— Work to be completed —
Scan the records and identify every line in which the string "will" occurs, then return those lines.

— Records for this exercise —
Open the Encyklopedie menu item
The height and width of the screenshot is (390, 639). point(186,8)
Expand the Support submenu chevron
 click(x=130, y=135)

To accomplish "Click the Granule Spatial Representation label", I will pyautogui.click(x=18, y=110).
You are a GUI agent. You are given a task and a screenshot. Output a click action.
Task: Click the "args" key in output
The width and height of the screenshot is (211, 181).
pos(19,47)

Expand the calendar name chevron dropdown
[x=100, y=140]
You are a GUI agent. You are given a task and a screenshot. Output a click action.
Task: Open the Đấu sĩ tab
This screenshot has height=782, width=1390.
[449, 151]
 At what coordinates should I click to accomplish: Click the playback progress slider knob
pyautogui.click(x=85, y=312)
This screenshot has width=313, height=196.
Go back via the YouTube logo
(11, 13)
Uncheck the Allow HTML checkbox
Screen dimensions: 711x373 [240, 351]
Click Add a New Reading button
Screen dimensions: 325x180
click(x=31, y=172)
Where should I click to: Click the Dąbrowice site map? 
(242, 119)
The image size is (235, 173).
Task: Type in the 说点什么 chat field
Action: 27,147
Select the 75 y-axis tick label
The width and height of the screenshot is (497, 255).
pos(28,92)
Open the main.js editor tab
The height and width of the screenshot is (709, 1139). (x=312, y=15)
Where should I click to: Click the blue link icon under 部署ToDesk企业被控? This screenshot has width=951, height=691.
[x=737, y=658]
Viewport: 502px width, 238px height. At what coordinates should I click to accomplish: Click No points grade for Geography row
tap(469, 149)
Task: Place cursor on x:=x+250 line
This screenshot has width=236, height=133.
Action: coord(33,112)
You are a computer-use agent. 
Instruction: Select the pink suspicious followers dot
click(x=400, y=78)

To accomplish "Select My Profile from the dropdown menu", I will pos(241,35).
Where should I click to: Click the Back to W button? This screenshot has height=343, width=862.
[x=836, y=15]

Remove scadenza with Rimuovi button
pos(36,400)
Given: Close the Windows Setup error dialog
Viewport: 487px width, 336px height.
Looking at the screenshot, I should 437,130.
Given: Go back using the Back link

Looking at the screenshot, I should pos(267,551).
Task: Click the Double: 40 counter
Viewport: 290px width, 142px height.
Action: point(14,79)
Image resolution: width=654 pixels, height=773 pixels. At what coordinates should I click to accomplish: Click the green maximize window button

— Response area —
To accomplish "Click the Granule Spatial Representation label", I will pyautogui.click(x=18, y=110).
To accomplish "Select My Profile from the dropdown menu", I will pos(241,35).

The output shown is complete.